Task brief: Restate the whole listing exactly, leaving nothing out.
(Beginning of Data excerpts)
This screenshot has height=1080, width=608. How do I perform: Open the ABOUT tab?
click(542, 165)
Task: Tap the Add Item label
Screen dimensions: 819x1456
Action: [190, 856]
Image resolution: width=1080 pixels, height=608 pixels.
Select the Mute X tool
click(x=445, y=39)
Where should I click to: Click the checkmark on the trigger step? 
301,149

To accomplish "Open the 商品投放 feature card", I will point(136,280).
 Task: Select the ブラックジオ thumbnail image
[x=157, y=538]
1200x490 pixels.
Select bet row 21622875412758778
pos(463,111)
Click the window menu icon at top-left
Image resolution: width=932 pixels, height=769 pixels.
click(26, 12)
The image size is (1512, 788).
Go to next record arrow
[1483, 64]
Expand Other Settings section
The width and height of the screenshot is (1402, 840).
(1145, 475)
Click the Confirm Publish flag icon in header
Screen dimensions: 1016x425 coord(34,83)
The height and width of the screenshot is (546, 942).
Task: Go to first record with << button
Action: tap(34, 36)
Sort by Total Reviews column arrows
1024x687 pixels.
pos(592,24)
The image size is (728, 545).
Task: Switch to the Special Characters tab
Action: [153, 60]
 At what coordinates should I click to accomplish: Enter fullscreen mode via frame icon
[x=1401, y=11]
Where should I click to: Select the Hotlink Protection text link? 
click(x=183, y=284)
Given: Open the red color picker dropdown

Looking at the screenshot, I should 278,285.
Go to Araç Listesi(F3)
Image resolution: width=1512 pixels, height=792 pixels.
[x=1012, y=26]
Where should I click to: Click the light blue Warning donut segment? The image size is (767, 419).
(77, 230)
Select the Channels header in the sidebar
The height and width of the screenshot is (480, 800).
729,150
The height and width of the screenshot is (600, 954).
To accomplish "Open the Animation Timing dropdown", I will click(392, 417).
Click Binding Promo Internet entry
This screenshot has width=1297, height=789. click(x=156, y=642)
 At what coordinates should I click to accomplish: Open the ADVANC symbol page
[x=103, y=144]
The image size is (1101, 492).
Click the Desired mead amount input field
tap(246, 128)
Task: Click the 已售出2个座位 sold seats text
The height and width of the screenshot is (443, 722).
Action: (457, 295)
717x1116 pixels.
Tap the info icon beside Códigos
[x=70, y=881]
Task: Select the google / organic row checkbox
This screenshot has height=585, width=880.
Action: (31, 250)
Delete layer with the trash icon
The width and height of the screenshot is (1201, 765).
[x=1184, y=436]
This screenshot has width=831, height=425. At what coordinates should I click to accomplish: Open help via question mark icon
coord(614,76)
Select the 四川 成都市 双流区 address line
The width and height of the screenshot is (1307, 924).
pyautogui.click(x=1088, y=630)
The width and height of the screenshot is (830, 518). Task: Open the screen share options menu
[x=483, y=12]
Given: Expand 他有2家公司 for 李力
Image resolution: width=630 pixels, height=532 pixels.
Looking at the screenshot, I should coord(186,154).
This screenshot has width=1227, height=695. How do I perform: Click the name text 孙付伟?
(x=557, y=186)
(End of Data excerpts)
Expected output:
This screenshot has height=1080, width=608. How do I perform: Open the ABOUT tab?
click(542, 165)
Task: Tap the Add Item label
Screen dimensions: 819x1456
Action: [190, 856]
Image resolution: width=1080 pixels, height=608 pixels.
Select the Mute X tool
click(x=445, y=39)
Where should I click to: Click the checkmark on the trigger step? 
301,149

To accomplish "Open the 商品投放 feature card", I will point(136,280).
 Task: Select the ブラックジオ thumbnail image
[x=157, y=538]
1200x490 pixels.
Select bet row 21622875412758778
pos(463,111)
Click the window menu icon at top-left
Image resolution: width=932 pixels, height=769 pixels.
click(26, 12)
The image size is (1512, 788).
Go to next record arrow
[1483, 64]
Expand Other Settings section
The width and height of the screenshot is (1402, 840).
(1145, 475)
Click the Confirm Publish flag icon in header
Screen dimensions: 1016x425 coord(34,83)
The height and width of the screenshot is (546, 942).
Task: Go to first record with << button
Action: tap(34, 36)
Sort by Total Reviews column arrows
1024x687 pixels.
pos(592,24)
The image size is (728, 545).
Task: Switch to the Special Characters tab
Action: [153, 60]
 At what coordinates should I click to accomplish: Enter fullscreen mode via frame icon
[x=1401, y=11]
Where should I click to: Select the Hotlink Protection text link? 
click(x=183, y=284)
Given: Open the red color picker dropdown

Looking at the screenshot, I should 278,285.
Go to Araç Listesi(F3)
Image resolution: width=1512 pixels, height=792 pixels.
[x=1012, y=26]
Where should I click to: Click the light blue Warning donut segment? The image size is (767, 419).
(77, 230)
Select the Channels header in the sidebar
The height and width of the screenshot is (480, 800).
729,150
The height and width of the screenshot is (600, 954).
To accomplish "Open the Animation Timing dropdown", I will click(392, 417).
Click Binding Promo Internet entry
This screenshot has width=1297, height=789. click(x=156, y=642)
 At what coordinates should I click to accomplish: Open the ADVANC symbol page
[x=103, y=144]
The image size is (1101, 492).
Click the Desired mead amount input field
tap(246, 128)
Task: Click the 已售出2个座位 sold seats text
The height and width of the screenshot is (443, 722).
Action: (457, 295)
717x1116 pixels.
Tap the info icon beside Códigos
[x=70, y=881]
Task: Select the google / organic row checkbox
This screenshot has height=585, width=880.
Action: (31, 250)
Delete layer with the trash icon
The width and height of the screenshot is (1201, 765).
[x=1184, y=436]
This screenshot has width=831, height=425. At what coordinates should I click to accomplish: Open help via question mark icon
coord(614,76)
Select the 四川 成都市 双流区 address line
The width and height of the screenshot is (1307, 924).
pyautogui.click(x=1088, y=630)
The width and height of the screenshot is (830, 518). Task: Open the screen share options menu
[x=483, y=12]
Given: Expand 他有2家公司 for 李力
Image resolution: width=630 pixels, height=532 pixels.
Looking at the screenshot, I should coord(186,154).
This screenshot has width=1227, height=695. How do I perform: Click the name text 孙付伟?
(x=557, y=186)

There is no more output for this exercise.